Mainstream knowledge of blockchain typically revolves around Bitcoin, but the technology itself has grounds to seriously disrupt industries like real estate. An early example of the technology’s wide-range of utility lies in Estonia, a country which recently re-did its entire health care system putting all of their national health care records on a blockchain.
- Blockchain technology has game-changing potential
- It could transform a variety of industries, not just cryptocurrency ventures
- All transactions on a blockchain are transparent and secure, eliminating the need for a middle-man
At its simplest level, a blockchain is a public record for transactions between a network of people. To visualize it, just think of one square (a block) connected to another. Each block represents a transaction, and each time two people on the network need to make a transaction, the technology packages all of that information into a block and simply appends it to the end of the chain. There are quite a few nuances, however, that make the technology special.
Arguably the most important part of a blockchain is that it is decentralized, meaning there is no single person that has authority over the blockchain. Decentralization is at the core of blockchain technology’s value. The way it works is that all members in the blockchain network work together in order to maintain the public record. Each user has their computer run complex algorithms that maintain and verify each transaction on the blockchain–a process most people refer to as “mining.”

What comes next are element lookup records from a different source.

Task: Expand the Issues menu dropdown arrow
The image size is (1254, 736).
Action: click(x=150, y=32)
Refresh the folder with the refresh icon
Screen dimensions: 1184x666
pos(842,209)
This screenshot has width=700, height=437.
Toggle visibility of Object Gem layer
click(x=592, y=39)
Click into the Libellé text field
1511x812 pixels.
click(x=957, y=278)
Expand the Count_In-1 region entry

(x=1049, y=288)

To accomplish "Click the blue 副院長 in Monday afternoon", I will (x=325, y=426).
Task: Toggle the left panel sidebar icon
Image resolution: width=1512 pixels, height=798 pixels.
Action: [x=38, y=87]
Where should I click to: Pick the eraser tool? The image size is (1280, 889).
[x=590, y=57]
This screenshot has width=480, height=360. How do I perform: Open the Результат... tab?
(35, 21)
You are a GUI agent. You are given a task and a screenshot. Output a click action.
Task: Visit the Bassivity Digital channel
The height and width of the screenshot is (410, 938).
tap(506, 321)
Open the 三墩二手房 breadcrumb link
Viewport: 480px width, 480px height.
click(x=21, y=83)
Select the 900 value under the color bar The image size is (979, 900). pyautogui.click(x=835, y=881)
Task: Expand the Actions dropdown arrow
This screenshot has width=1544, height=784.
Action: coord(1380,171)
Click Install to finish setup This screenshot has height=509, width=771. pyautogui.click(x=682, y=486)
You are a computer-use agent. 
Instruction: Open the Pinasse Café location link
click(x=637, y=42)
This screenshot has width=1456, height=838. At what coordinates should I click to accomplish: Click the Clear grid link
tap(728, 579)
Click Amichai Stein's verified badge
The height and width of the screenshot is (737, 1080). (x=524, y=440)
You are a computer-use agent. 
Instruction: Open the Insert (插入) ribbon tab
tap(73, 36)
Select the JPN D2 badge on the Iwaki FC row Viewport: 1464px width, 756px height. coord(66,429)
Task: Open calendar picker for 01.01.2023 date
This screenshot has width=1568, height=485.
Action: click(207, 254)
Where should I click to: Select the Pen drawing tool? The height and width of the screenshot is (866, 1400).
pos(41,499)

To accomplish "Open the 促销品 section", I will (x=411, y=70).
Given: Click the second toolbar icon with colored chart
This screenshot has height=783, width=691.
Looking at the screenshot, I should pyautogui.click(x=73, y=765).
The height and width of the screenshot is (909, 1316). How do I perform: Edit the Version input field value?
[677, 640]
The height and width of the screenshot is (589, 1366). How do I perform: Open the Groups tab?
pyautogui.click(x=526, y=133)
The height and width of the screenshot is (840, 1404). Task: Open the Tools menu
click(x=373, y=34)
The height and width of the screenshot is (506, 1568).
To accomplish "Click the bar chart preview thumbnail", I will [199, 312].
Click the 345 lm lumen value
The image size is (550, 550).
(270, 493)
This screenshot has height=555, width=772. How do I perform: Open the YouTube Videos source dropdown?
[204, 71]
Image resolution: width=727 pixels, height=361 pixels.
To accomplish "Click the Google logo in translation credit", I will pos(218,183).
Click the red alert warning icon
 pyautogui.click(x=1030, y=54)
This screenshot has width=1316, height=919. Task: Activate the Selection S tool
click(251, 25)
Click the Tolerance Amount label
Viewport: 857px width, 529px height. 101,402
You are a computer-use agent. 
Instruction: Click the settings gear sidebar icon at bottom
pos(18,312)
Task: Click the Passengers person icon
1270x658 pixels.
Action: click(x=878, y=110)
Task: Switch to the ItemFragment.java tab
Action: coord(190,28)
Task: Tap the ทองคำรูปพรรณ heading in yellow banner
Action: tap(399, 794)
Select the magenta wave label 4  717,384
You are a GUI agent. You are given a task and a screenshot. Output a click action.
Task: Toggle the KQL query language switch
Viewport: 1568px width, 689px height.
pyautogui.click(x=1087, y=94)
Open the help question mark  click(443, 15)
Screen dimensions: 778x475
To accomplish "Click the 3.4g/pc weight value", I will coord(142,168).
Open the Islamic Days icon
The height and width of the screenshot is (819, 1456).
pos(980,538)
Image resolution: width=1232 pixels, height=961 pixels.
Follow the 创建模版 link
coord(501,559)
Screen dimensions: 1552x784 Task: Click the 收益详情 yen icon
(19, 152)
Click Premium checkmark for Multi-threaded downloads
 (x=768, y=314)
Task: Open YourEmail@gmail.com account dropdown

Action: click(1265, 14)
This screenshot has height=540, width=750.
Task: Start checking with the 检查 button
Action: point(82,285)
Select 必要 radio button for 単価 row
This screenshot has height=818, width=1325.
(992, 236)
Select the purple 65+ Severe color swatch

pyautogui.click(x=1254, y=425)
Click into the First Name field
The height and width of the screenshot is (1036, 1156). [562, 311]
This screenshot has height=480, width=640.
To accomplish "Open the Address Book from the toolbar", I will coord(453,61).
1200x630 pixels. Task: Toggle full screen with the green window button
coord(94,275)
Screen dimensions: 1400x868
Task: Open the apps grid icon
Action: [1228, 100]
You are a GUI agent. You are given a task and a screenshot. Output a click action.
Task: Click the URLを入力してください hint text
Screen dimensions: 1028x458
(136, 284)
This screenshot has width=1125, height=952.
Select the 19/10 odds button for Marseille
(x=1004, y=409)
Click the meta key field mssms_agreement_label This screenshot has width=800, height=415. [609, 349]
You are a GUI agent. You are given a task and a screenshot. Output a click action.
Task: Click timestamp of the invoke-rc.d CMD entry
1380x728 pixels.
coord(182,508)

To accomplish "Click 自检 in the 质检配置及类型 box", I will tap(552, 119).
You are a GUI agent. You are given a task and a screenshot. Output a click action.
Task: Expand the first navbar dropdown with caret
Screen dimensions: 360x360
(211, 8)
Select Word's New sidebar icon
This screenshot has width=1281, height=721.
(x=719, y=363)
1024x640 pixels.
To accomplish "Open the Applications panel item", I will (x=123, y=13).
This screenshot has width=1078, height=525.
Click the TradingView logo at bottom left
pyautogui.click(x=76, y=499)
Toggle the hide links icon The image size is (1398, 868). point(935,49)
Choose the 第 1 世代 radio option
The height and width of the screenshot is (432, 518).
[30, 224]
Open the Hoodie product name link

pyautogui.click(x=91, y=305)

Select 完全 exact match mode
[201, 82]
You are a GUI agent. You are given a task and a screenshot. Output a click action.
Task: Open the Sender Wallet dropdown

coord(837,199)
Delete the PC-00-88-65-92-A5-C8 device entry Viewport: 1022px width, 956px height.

This process not only makes each transaction publicly available, but provides a secure way for users to exchange currency without using a middle-man. Once a block is added onto the chain, nobody has the authority to alter it because the blockchain itself is decentralized. In addition, a permanent record of the blockchain is replicated across the network of computers with each transaction.
Today, blockchain technology is primarily used for new investment startups and the exchange of cryptocurrency. Its applicability stretches far beyond such applications, however, and Estonia is a great example of a blockchain’s utility. Estonia recently put all of their health care records on a blockchain system. It allows citizens to track their public health records and tell who has accessed their information, and when, writes Tom Krazit at Geek Wire.